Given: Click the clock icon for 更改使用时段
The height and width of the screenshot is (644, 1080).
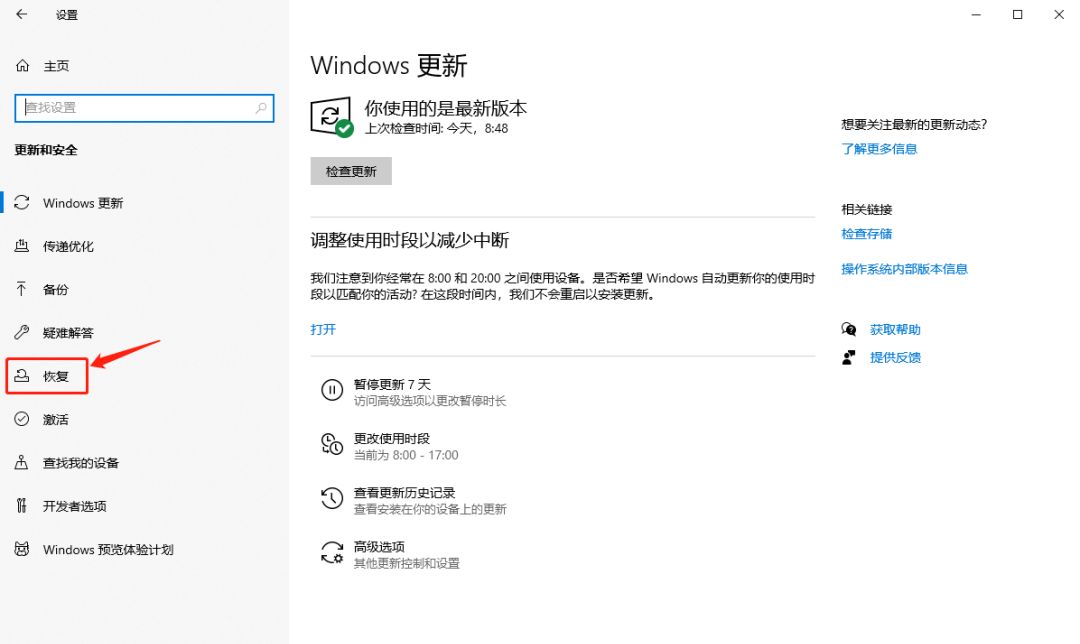Looking at the screenshot, I should [x=332, y=444].
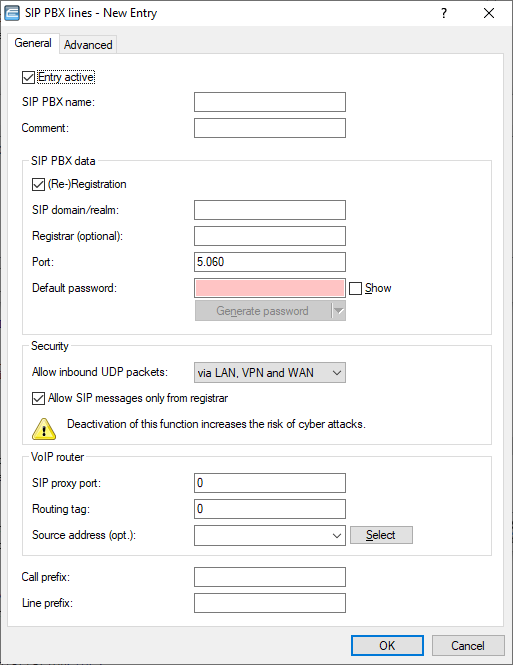Image resolution: width=513 pixels, height=665 pixels.
Task: Open Allow inbound UDP packets dropdown
Action: [x=270, y=373]
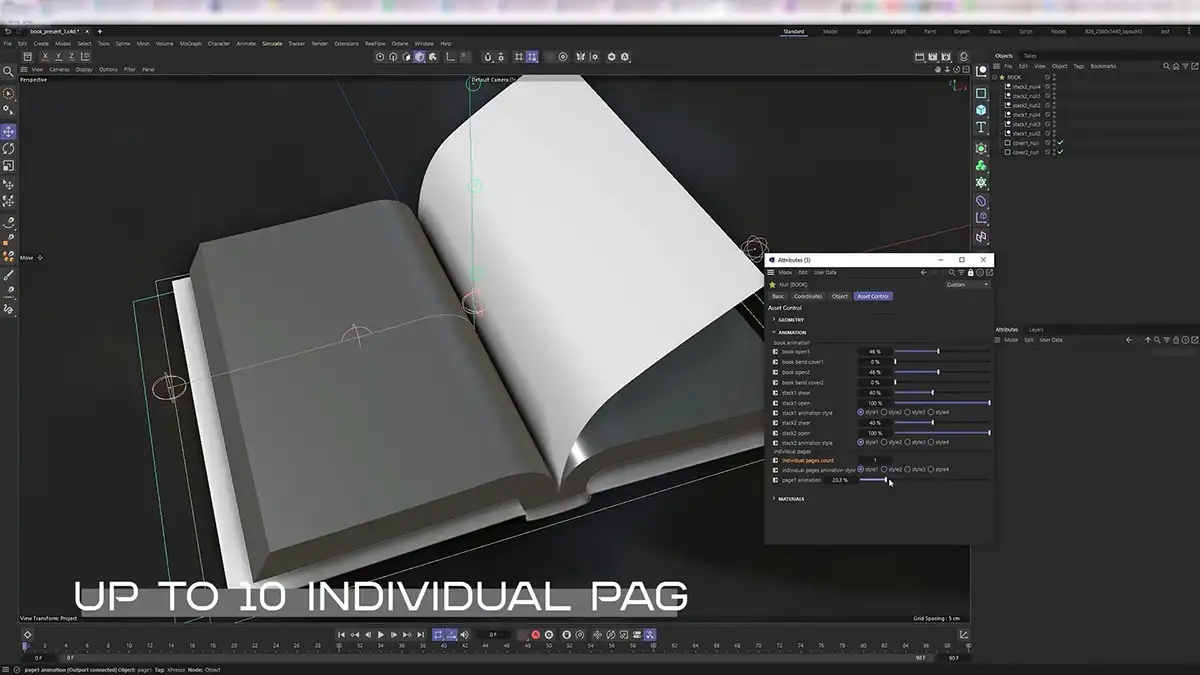1200x675 pixels.
Task: Click the book open1 slider track
Action: click(x=940, y=352)
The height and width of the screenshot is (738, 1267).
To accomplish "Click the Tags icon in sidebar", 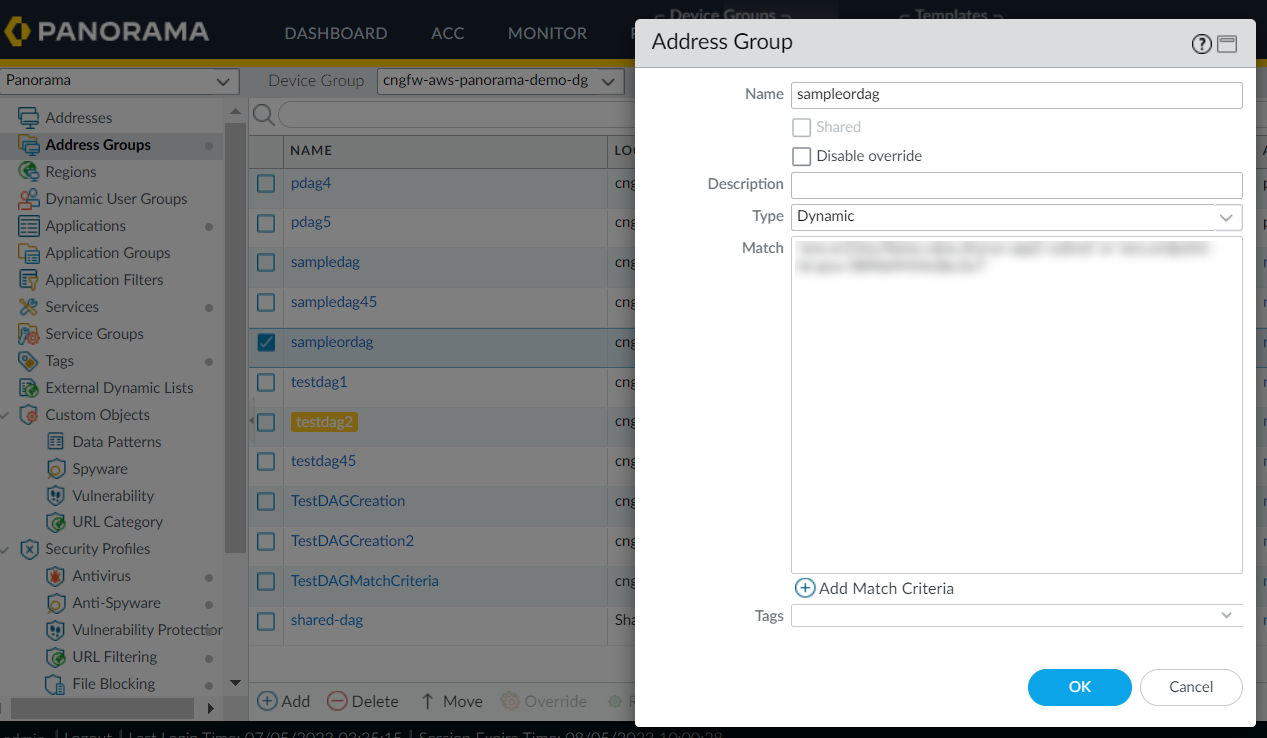I will [x=29, y=361].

** To do **
Copy only the part of the records that runs from the first line to the line with "The height and width of the screenshot is (738, 1267).", ends included, leaving pictures out.

** Reply to the task **
Given: Click the clock icon for 更改使用时段
The height and width of the screenshot is (644, 1080).
Looking at the screenshot, I should [x=332, y=444].
Image resolution: width=513 pixels, height=665 pixels.
Task: Open Allow inbound UDP packets dropdown
Action: [x=270, y=373]
1200x675 pixels.
Task: Click the book open1 slider track
Action: click(x=940, y=352)
The height and width of the screenshot is (738, 1267).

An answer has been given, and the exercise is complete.